• J. Chem. Neuroanat. · Dec 2006

    Projections from the mesopontine tegmental anesthesia area to regions involved in pain modulation.

    • I Sukhotinsky, K Reiner, R Govrin-Lippmann, M Belenky, J Lu, D A Hopkins, C B Saper, and M Devor.
    • Department of Cell and Animal Biology, Institute of Life Sciences, Hebrew University of Jerusalem, Jerusalem 91904, Israel. sinna@vms.huji.ac.il
    • J. Chem. Neuroanat. 2006 Dec 1; 32 (2-4): 159-78.
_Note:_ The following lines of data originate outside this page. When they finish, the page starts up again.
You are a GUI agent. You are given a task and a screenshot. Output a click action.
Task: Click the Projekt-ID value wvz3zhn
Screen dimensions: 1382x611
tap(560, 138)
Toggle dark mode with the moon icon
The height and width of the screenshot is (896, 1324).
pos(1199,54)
    AbstractPentobarbital microinjected into a restricted locus in the upper brainstem induces a general anesthesia-like state characterized by atonia, loss of consciousness, and pain suppression as assessed by loss of nocifensive response to noxious stimuli. This locus is the mesopontine tegmental anesthesia area (MPTA). Although anesthetic agents directly influence spinal cord nociceptive processing, antinociception during intracerebral microinjection indicates that they can also act supraspinally. Using neuroanatomical tracing methods we show that the MPTA has multiple descending projections to brainstem and spinal areas associated with pain modulation. Most prominent is a massive projection to the rostromedial medulla, a nodal region for descending pain modulation. Together with the periaqueductal gray (PAG), the MPTA is the major mesopontine input to this region. Less dense projections target the PAG, the locus coeruleus and pericoerulear areas, and dorsal and ventral reticular nuclei of the caudal medulla. The MPTA also has modest direct projections to the trigeminal nuclear complex and to superficial layers of the dorsal horn. Double anterograde and retrograde labeling at the light and electron microscopic levels shows that MPTA neurons with descending projections synapse directly on spinally projecting cells of rostromedial medulla. The prominence of the MPTA's projection to the rostromedial medulla suggests that, like the PAG, it may exert antinociceptive actions via this bulbospinal relay.